EXERCISE AIM —
How many lines in the data below contain the word "size"? Reply with the number only.
==== MATERIAL PROVIDED
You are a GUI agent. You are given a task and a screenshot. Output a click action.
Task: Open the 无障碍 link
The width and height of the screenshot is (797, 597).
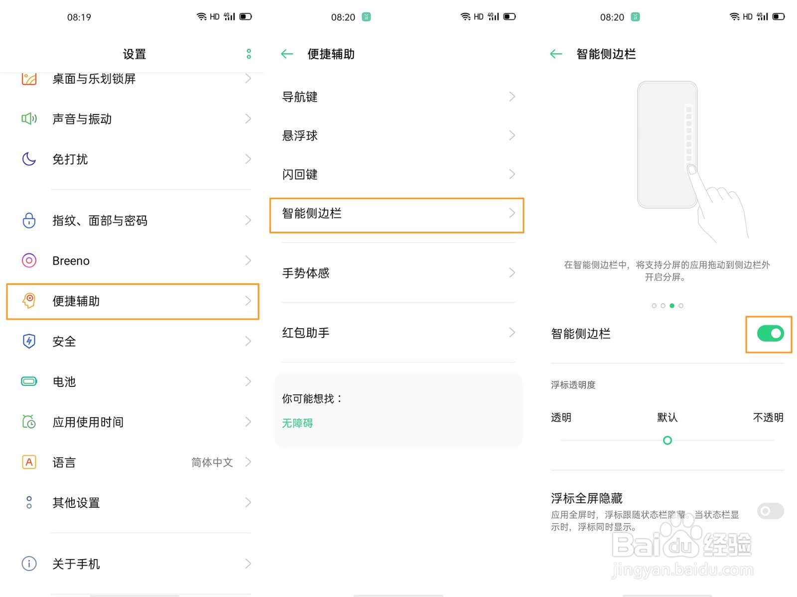[x=297, y=423]
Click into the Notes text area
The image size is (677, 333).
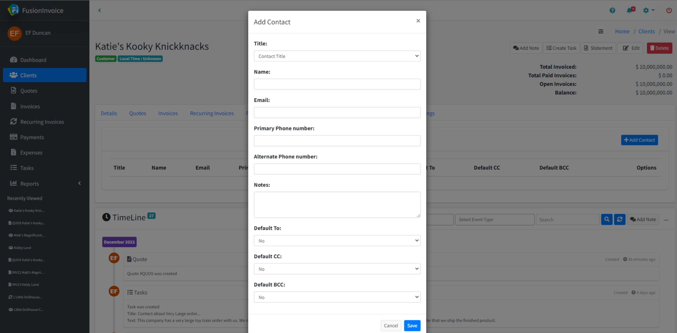(337, 204)
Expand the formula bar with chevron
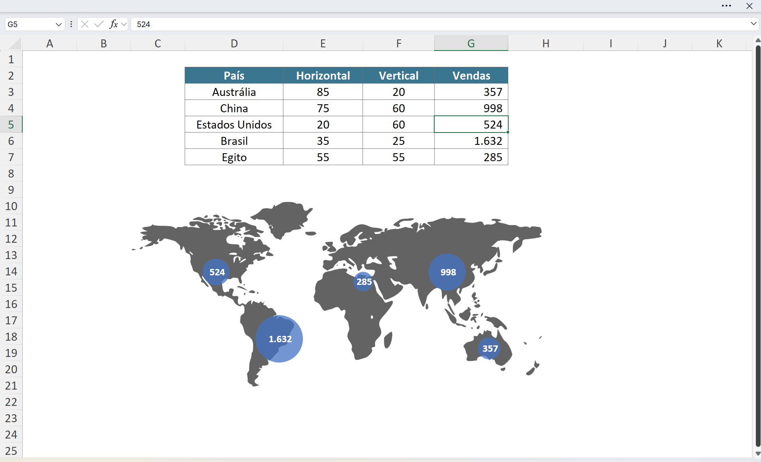This screenshot has height=462, width=761. click(753, 24)
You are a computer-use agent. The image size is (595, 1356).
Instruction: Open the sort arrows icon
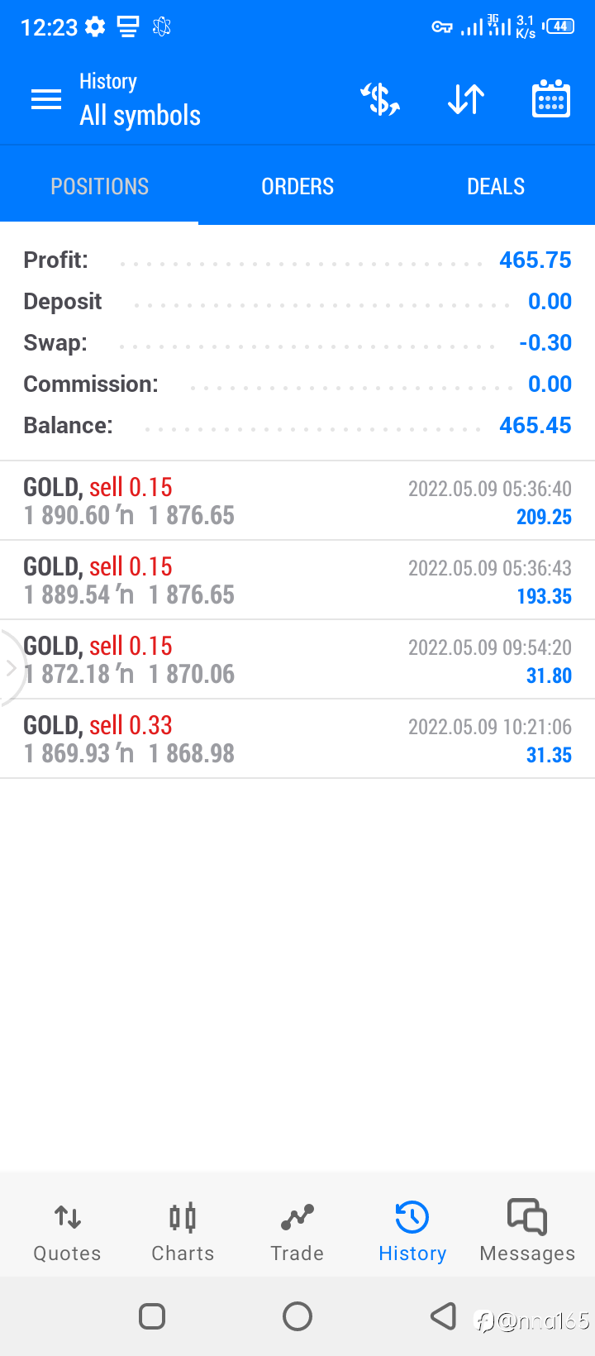point(466,100)
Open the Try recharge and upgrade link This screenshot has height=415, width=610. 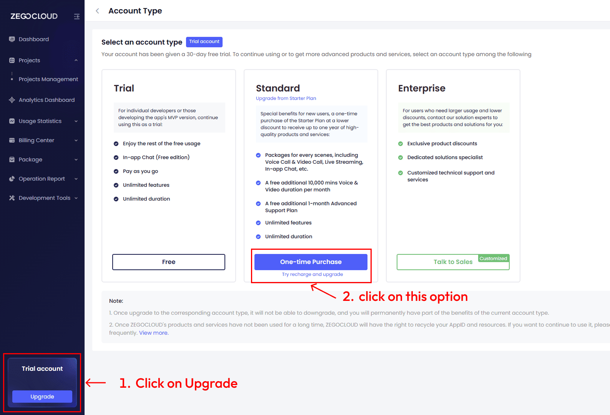[x=312, y=274]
========
SOLUTION —
2